« Je suis convaincue que nous sommes plus que deux. Qu’il y a d’autres victimes ». Catherine Gonseth, ancienne membre de l’équipe de France de ski alpin, assure dans Le Parisien avoir été victime d’agressions sexuelles de la part d’un entraîneur dans les années 1970 et 1980. Une accusation partagée par son ancienne coéquipière Claudine Emonet, qui a témoigné début février.

« Pour certaines, il va sans doute être difficile de parler. De par leur activité, leur position sociale. Elles n’auront sans doute pas envie de remuer tout cela. Ça peut prendre du temps », estime Catherine Gonseth, révélant des faits commis pour la première fois lorsqu’elle était mineure.

« Il n’y a pas eu qu’une seule fois. Cet homme a trahi la confiance que j’étais censé avoir vis-à-vis d’un entraîneur. On porte toute sa vie les conséquences de ces agressions, notamment sur le développement moral. Ça vous marque », déclare Catherine Gonseth, qui a claqué la porte de l’équipe de France à l’âge de 19 ans en 1980. « Ce qu’il m’a fait subir paraissait de l’ordre de l’irréel. Je le niais moi-même », déplore-t-elle.

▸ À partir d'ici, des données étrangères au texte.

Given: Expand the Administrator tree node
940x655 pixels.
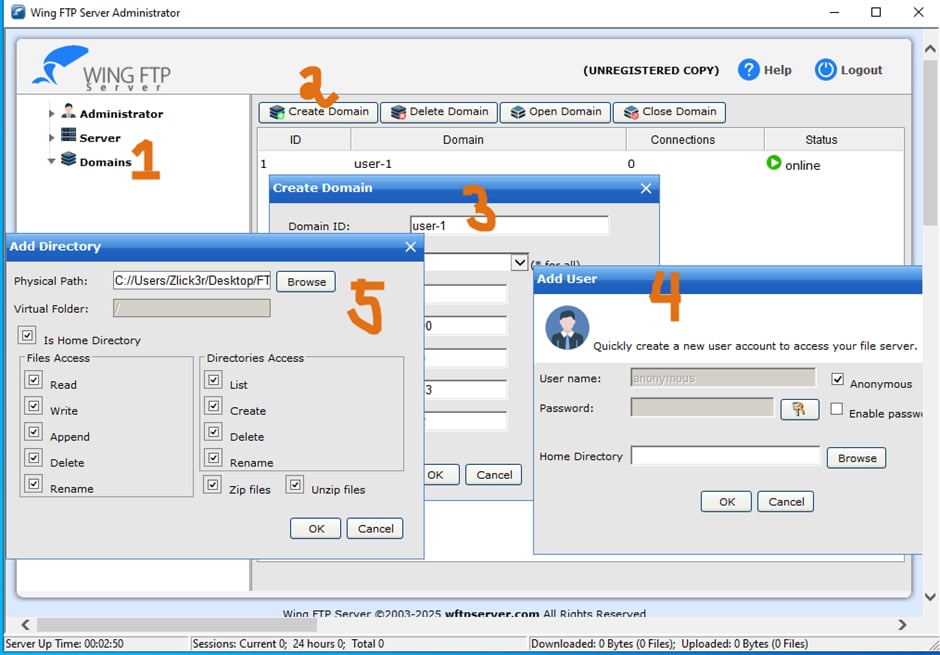Looking at the screenshot, I should point(52,113).
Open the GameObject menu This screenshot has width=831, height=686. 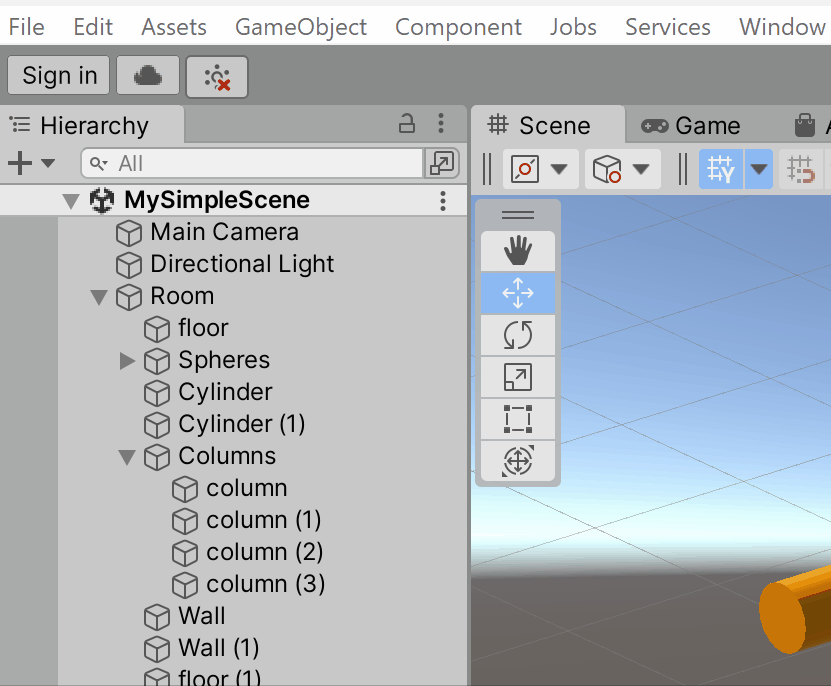pyautogui.click(x=301, y=27)
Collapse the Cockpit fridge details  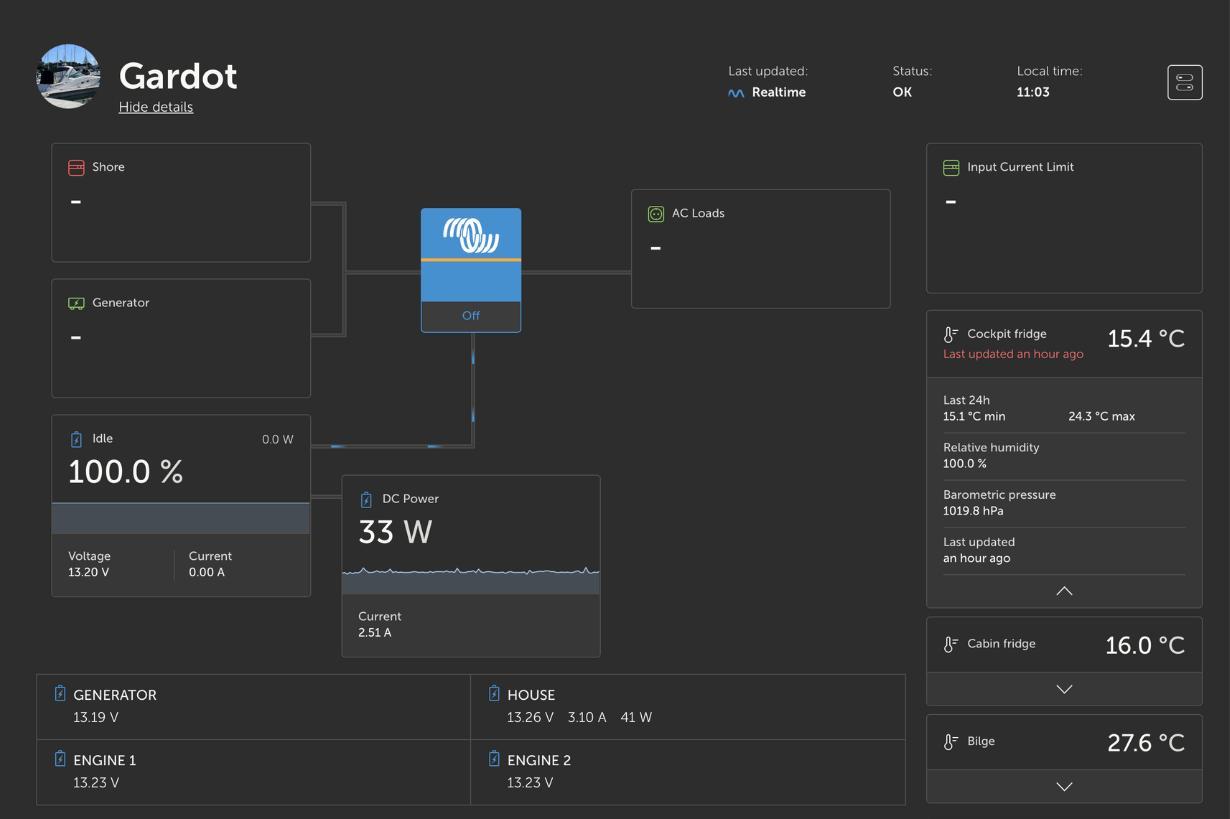pos(1064,591)
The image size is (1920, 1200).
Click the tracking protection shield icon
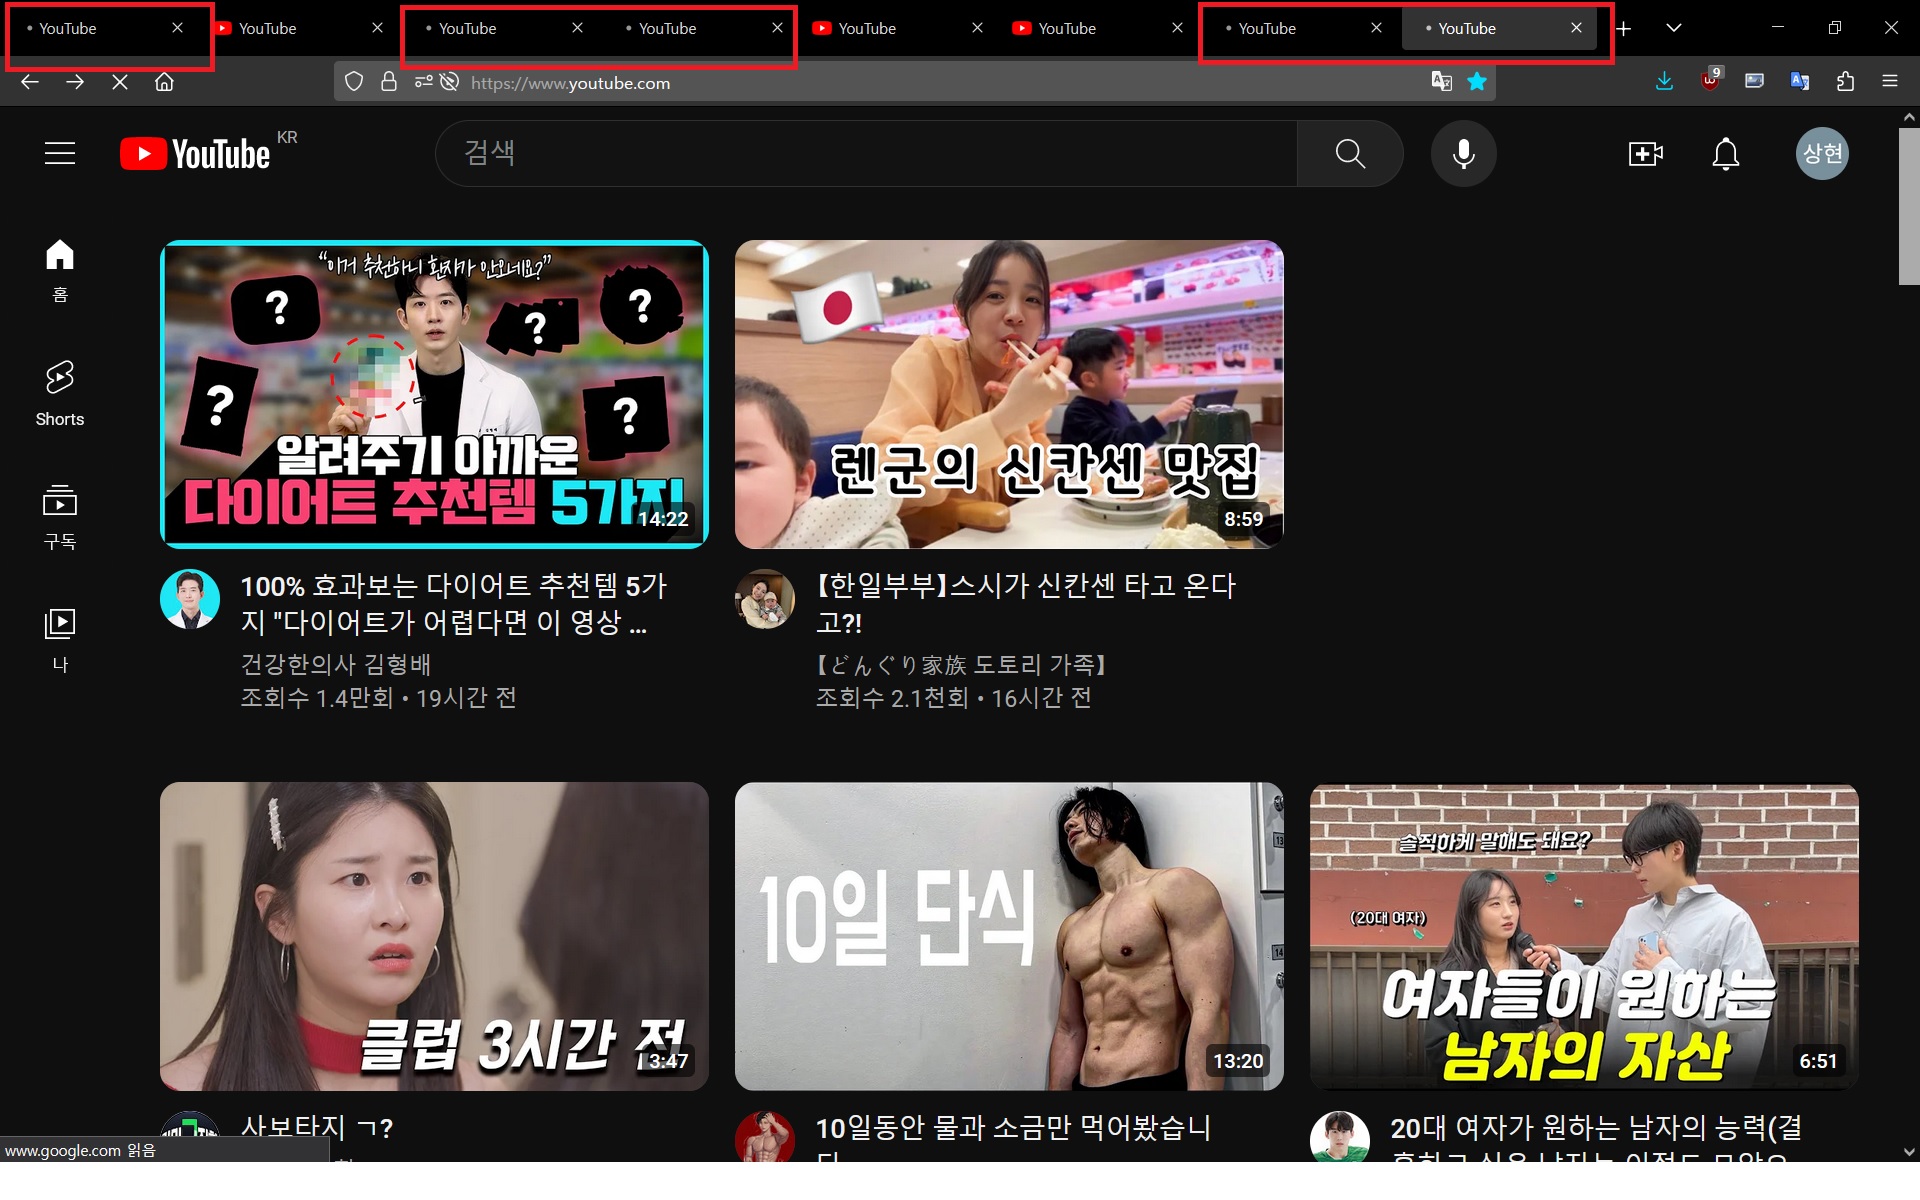tap(354, 82)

Modifier la loi face à « l’injustice »

Sans pouvoir partager le nom de mis en cause, Catherine Gonseth explique qu’il est « devenu entraîneur chez les garçons » peu après qu’elle ait quitté la fédération: « Cela m’a interpellé. Je me suis posé la question de savoir si, en haut lieu, certains n’étaient pas plus ou moins au courant. Quoi qu’il en soit, il n’a jamais été embêté pour ses agissements ». Elle appelle la Fédération française de ski (FFS), qui a apporté son soutien aux deux anciennes skieuses dès leurs premiers témoignages, à agir pour « briser l’omerta ».

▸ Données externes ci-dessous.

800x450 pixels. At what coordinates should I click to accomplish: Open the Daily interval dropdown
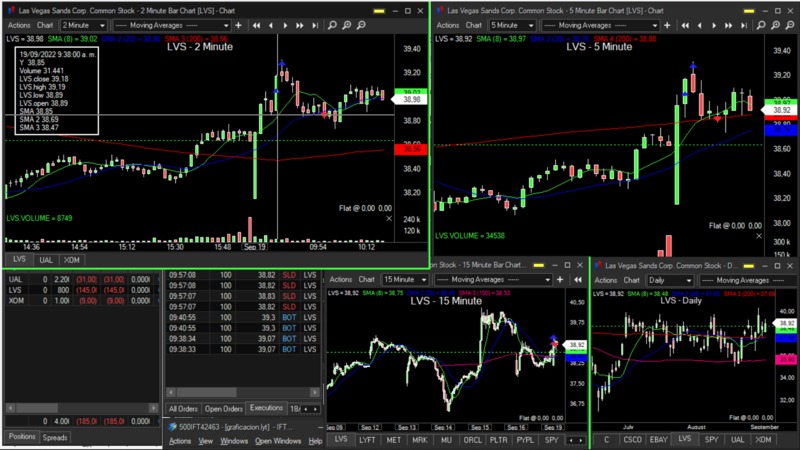pos(670,280)
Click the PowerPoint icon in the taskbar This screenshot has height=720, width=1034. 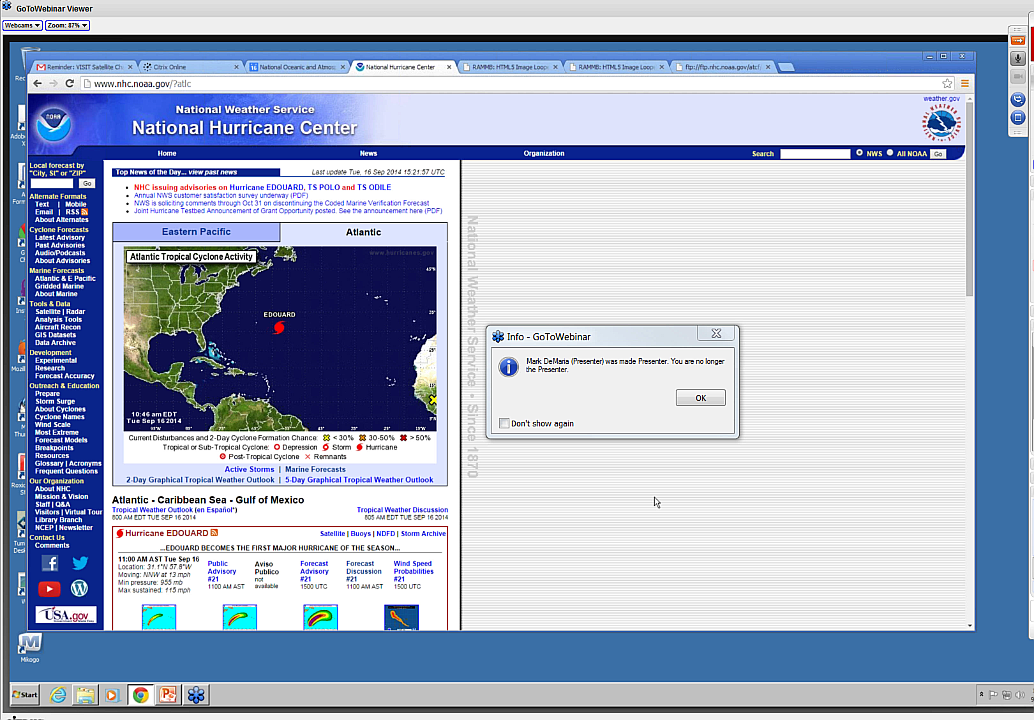(x=168, y=694)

Aujourd’hui c’est important, le milieu du ski doit assumer que, oui, il y a eu et il y a peut-être encore des problèmes tout comme dans les autres fédés. Il faut arrêter de ne rien dire pour ne pas ternir l’image de notre sport », exhorte Catherine Gonseth, désireuse par ailleurs que la législation soit modifiée pour permettre une meilleure libération de la parole. « Les victimes ont un nom, les agresseurs doivent en avoir un aussi, dit-elle. Il faut des actes, des textes de loi qui doivent être modifiés notamment sur la prescription ou la diffamation. L’injustice est dans le silence car qui ne dit mot consent ».

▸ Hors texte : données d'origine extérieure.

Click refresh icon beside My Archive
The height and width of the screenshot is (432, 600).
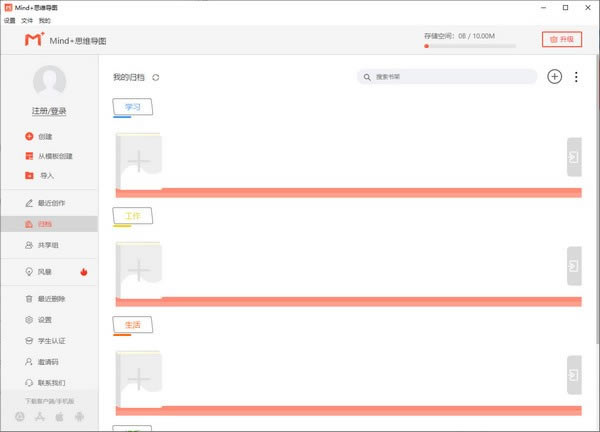[155, 77]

Depuis plusieurs semaines, le sport français est plongé dans une crise sans précédent avec la multiplication des révélations de scandales d’agressions sexuelles, notamment dans le patinage artistique, qui a conduit à la démission du président de la fédération française des sports de glace Didier Gailhaguet, accusé d’avoir fermé les yeux.